A website called Altalang.com puts forward this batch of repulsive abominations:

            smegma, phlegm, pus, pregnant, rural, moist, juror, regurgitate, crotch,             bunion, pulchritude, schmear, scab, sticktoitiveness, discharge, blog, synergy, crepuscular, ointment, chunk, curdle, tax, fetid, routine, honk

Our British cousins have their own ideas. The Guardian assembled this list after asking its readers to submit their nominees:

            crotch, sac, fiscal, gusset, nappy, gutted, rectum, gash, pustule, obligate,          
spatula, privilege, masticate, kudos, boobs, feisty, veggie, kooky, pasty, pamphlet, spouse, poet

What are your choices for the ugliest words in English? Don’t be bashful! Click that comment link and talk nasty.

You will note that the Brits put poet among their ugliest words.  This indicates that they are undoubtedly familiar with the work of the Bard of Buffalo Bayou, who has attempted to write the ugliest verse in the world (and has almost certainly succeeded).

            Vomit, smegma, phlegm, and pus, all pasty in a sac,
            Schmeared with a fetid spatula upon a plump kakkak,
            Discharge a kumquat ointment on the scab of that smallpox,
            Then honk in moist cacaphony in the jazz of some jukebox.
            The curdled veggie, full of snotty sap--just masticate;
            If kooky, flatulent, don’t gripe or puke—regurgitate.
            A gargoyle with no boobs is feisty, pregnant and phlegmatic,
            For routine slaughter, kudos for a pustule plutocratic.           
            A gutted, Brobdingnagian, crepuscular quahog           
            Has so much sticktoitniveness, you can crunch it in a blog.
            A bunion on a rural juror’s crotch is treachery,
            Pulchritude and privilege fructify with synergy.
            My spouse’s fiscal tax will leave my gusset with a gash.
            Tell me what aasvogel means, I’ll give you a chunk of cash!

Thursday, September 23, 2010

Ave Atque Vale, Edwin Newman


According to The New York Times’ obituary, Edwin Newman, the pundit, newsman, and defender of the English language who died last month in London at the age of 91, could not abide jargon, idiosyncratic spellings like “Amtrak,” the non-adverbial use of “hopefully,” the conversational filler “y’know,” awkward prefixes and suffixes such as “de-,” “non-,” “un-,” “-ize,” “-wise,” and “-ee”; and using a preposition to end a sentence.

The Times writer goes on to point out that this highly prescriptive approach to English usage had critics, such as linguist Geoffrey Nunberg, who complained that Newman never cited a dictionary or a standard grammar book to back up his dicta.  “Evidently,” said Nunberg, “one just knows these things.”

Well, yeah.  That’s what being able to speak and write with ease means.  You can’t be stopping every few seconds to verify that this is what Webster or Fowler or Garner will justify.  You simply know what sounds or looks right and you say it or write it.

I’ve never been as insistent as Newman on certain rigors.  Jargon has its place (a contract just doesn’t sound official unless there’s a “party of the first part”), “Amtrak” and its cousins such as “Kwik-Kopy” and “E-Z Pass” have a nice, breezy ring to my ear; “hopefully” has clawed its way to an acceptable adverbial role by simply refusing to give up gracefully; to unionize, theatrewise, is a non-issue to me; and ending a sentence with a preposition has been OK in my book since Winston Churchill (allegedly) said a rule against doing so was the “kind of nonsense up with which I shall not put.”  But y’know, I’m not going to defend “y’know,” which is an abomination.

The important thing is to pay attention to what you say and write.
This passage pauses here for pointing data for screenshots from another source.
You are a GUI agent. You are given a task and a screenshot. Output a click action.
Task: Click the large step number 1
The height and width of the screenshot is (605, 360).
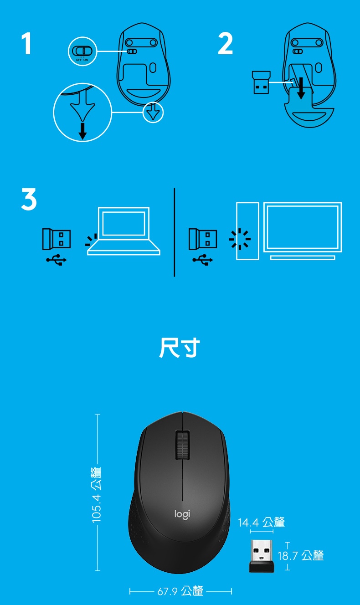tap(26, 43)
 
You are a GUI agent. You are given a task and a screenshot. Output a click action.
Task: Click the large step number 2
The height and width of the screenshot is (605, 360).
tap(225, 43)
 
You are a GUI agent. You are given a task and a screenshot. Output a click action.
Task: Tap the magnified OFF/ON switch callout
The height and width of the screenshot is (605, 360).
tap(82, 51)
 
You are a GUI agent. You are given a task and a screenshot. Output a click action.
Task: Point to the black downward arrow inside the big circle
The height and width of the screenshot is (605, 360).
tap(82, 131)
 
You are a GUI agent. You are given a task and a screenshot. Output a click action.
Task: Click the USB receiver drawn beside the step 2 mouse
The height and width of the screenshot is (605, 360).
tap(261, 82)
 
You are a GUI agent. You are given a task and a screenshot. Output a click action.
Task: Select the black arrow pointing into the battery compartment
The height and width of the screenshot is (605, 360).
tap(301, 88)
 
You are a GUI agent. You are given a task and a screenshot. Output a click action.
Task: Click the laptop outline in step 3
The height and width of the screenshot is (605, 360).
tap(123, 231)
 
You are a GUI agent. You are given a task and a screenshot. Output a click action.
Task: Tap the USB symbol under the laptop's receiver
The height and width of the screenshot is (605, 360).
tap(56, 260)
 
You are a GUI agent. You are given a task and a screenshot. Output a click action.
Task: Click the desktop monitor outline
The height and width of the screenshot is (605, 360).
tap(303, 231)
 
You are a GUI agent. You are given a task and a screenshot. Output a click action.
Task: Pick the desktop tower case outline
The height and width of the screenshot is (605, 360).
tap(247, 231)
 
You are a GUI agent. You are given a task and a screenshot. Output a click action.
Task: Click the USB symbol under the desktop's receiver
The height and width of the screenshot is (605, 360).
tap(202, 260)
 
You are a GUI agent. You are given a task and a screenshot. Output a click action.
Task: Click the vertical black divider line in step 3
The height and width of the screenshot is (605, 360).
tap(175, 232)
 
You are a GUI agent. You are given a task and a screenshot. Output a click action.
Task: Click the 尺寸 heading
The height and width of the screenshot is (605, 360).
tap(180, 348)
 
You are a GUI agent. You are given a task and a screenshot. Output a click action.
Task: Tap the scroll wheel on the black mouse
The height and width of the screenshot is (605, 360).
tap(183, 445)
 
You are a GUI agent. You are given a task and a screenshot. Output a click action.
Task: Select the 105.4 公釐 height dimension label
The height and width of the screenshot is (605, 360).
tap(97, 495)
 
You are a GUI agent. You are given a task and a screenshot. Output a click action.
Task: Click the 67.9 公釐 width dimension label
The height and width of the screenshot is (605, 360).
tap(180, 591)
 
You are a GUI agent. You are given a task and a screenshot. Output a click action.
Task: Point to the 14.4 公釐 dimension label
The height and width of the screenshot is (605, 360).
tap(261, 522)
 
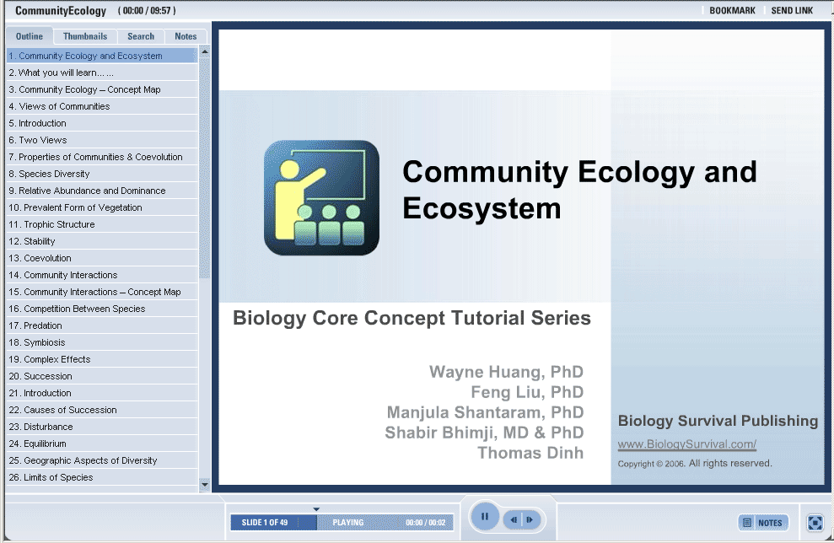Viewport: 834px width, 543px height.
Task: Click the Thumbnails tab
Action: (x=85, y=36)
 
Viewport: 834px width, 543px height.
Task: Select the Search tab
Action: (x=141, y=36)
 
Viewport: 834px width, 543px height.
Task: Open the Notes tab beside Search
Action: (x=186, y=36)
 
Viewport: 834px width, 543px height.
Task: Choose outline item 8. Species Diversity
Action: (x=49, y=174)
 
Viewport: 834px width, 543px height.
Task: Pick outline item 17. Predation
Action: (x=35, y=325)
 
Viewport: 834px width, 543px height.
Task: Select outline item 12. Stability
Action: (x=32, y=241)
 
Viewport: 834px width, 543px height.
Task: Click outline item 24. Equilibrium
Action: (x=37, y=444)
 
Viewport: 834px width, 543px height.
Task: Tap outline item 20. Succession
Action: (x=40, y=376)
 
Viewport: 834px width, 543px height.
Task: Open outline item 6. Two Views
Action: (x=38, y=141)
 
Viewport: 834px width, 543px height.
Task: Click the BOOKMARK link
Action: (x=732, y=11)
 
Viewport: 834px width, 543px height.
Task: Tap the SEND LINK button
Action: (x=792, y=11)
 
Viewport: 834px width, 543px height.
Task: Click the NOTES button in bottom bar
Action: (x=763, y=523)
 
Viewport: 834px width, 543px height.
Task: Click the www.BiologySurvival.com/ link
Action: (x=686, y=444)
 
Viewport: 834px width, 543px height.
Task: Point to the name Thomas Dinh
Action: (x=530, y=453)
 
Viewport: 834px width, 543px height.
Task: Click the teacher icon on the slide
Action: (x=322, y=198)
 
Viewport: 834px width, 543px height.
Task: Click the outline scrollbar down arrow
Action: (x=205, y=485)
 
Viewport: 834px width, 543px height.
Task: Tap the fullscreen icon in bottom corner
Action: (x=815, y=523)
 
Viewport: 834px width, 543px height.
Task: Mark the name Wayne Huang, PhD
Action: (x=506, y=372)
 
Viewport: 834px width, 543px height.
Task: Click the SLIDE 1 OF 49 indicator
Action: (x=264, y=523)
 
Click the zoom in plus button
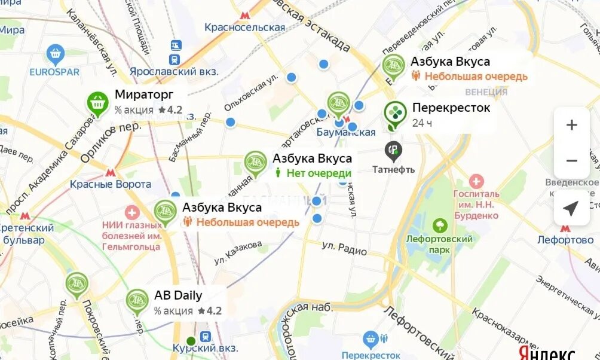(x=572, y=125)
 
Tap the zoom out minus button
(x=572, y=160)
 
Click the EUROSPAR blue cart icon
(x=55, y=54)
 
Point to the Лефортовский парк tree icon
(x=440, y=225)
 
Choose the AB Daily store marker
(x=137, y=301)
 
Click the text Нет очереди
(x=319, y=173)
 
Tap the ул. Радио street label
(x=344, y=248)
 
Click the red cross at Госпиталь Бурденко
(x=476, y=182)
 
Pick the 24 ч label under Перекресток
(x=422, y=123)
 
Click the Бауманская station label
(x=346, y=132)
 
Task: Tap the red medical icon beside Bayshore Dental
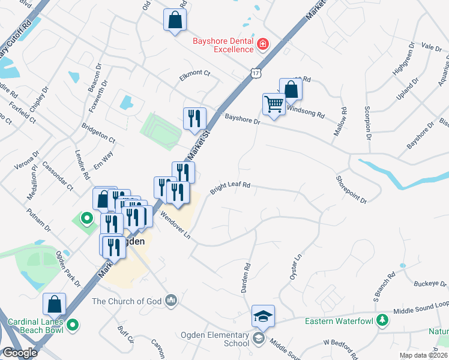262,45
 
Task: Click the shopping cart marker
274,104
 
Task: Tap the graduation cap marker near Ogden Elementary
263,316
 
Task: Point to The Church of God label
128,301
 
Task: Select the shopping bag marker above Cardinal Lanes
55,304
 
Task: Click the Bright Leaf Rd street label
229,189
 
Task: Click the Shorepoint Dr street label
351,188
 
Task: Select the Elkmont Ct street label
195,74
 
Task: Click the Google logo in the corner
20,353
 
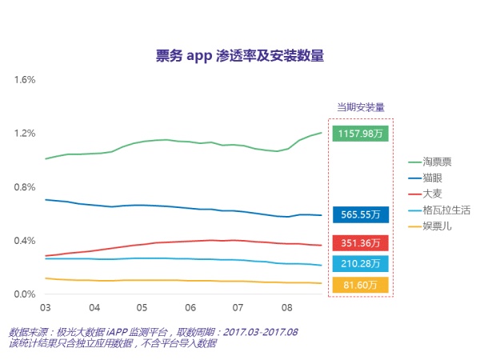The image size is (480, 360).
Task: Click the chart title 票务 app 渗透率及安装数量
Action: click(239, 56)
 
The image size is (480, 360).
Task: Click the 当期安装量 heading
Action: click(360, 106)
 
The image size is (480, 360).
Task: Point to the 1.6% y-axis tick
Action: click(26, 80)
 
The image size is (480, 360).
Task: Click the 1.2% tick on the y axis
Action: click(26, 134)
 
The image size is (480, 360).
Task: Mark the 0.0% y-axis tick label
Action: click(26, 294)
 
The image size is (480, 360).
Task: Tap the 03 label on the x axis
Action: click(46, 308)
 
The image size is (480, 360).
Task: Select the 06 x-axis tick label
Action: click(190, 308)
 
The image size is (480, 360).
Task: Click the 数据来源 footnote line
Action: click(153, 332)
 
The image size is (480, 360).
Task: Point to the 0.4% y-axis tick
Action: click(26, 241)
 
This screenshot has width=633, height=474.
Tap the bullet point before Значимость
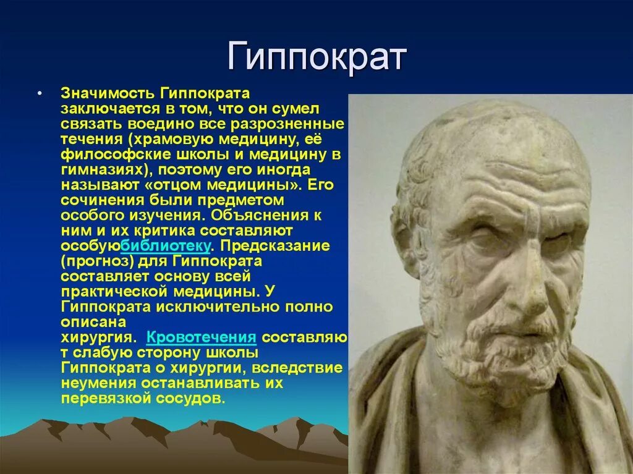39,94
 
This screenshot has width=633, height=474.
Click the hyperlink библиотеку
166,245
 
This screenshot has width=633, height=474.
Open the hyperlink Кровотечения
201,337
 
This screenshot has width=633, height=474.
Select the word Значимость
108,93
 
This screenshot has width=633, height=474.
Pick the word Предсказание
275,245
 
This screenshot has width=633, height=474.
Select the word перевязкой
106,399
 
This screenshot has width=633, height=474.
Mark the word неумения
97,383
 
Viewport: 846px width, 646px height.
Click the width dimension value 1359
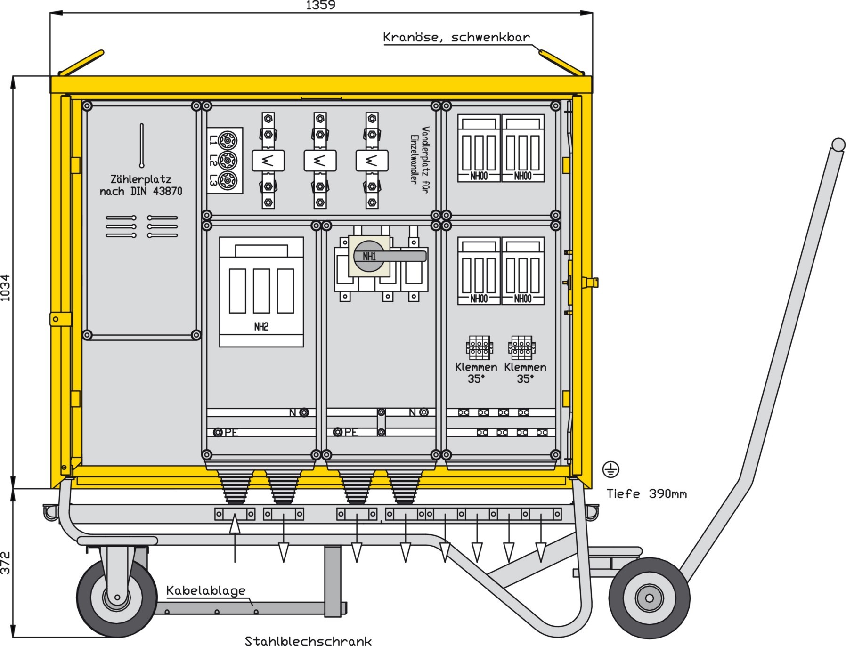(x=320, y=5)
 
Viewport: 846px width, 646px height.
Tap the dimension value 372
(x=5, y=563)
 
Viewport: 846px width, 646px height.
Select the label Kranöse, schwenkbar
(x=456, y=37)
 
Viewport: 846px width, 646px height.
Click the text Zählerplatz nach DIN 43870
(x=141, y=185)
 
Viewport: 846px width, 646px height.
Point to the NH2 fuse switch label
(x=261, y=327)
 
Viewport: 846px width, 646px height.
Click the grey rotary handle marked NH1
(x=390, y=256)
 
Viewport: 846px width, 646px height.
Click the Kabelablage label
(x=206, y=590)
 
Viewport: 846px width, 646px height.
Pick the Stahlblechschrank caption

Language usage evolves, and the deadly sin is to let it do so on its own, without the control of the user. Carelessness, not error, is the great enemy of grammar, a sentiment with which I think Newman and Nunberg would both agree, not to mention Webster, Fowler, and Garner. 

As for the Bard of Buffalo Bayou, well, he naturally takes an idiosyncratic view:
            
            If you are lacking proper grammar,
            You do not speak, you only yammer.
            If you’re deficient in your diction,
            It is a monstrous great affliction.
            If you can’t parse a compound sentence,
            Get on your knees and start repentance.
            If you should fail to spell correctly,
            Beg forgiveness most abjectly.
            Still, these faults will qualify you
            To be a Bard on Buffalo Bayou.


Monday, September 13, 2010

Verb That Noun!


A recent newspaper ad for a bank had a headline that read: "Feel the EARN" (the point being that its CDs would earn high yields for the investor).  It’s an example of what is called “conversion” (or “anthimeria” if you want to be grammatically technical)—the use of one part of speech as if it were another.  In this case the verb earn is used like a noun.

Some people deplore this practice.  I have friends who grow livid with rage, with flaming daggers shooting from their eyes and smoke emanating from their ears, if anyone uses contact, access, or impact as a verb.  Others regard such conversions as a natural evolution of language or perhaps as creative poetry.  Will Shakespeare was especially fond of turning nouns into verbs, with such locutions as: 

            "Season your admiration for a while..."
            "It out-herods Herod..."
            "No more shall trenching war channel her fields..."
            "Grace me no grace, nor uncle me no uncle..."
            "Julius Caesar / Who at Philippi the good Brutus     
                      ghosted..."
            "Destruction straight shall dog them at the heels..."
            "I am proverbed with a grandsire phrase..."
            “The hearts that spaniel’d me at heels”.

Tom McArthur in The Oxford Companion to the English Language writes, “Conversion has for centuries been a common means of extending the resources of English and creating dramatic effects: It is often said that there is no noun in English that can't be verbed: bag a prize, doctor a drink, soldier on.”  

Ben Zimmer, writing in The New York Times, pointed out a new verb now used in Oympic sports: to podium. To medal has been around for a while, and will surely soon by followed by such verbs as to Oscar, to Tony, to Grammy, to Emmy, to Pulitzer, and to Nobel.

Conversion works the other way as well, with verbs changed into nouns, e.g. "a good read," "an invite to the party," "it's a go," "come in and have a sit," "take a bite," "I went for a long run and a short walk."  Some are jocular but others are now standard.

Adjectives are also getting into the swing of things, becoming nouns in phrases like "my bad," "come here, my pretty," and "do you want a long or a short?" Sometimes nouns become adjectives: kitchen sink, church music, theatre party, voice mail, text message, computer screen.

It’s all a bit much for the Bard of Buffalo Bayou, who has enough trouble as it is, sorting out all the parts of speak.

            There was a little noun, who said, “I’d like to be a verb,
            And learn to run, and jump, and skip—oh, that would be superb!”
            And so he practiced every day, to try to learn to move,
            For he supposed that if he could, then that would surely prove
            That as a verb he’d be the very best you ever saw,
            And all the other parts of speech would simply stand in awe.

            Alas, it worked out otherwise—his efforts met defeat:
            Before that noun could even crawl, why, he was obsolete.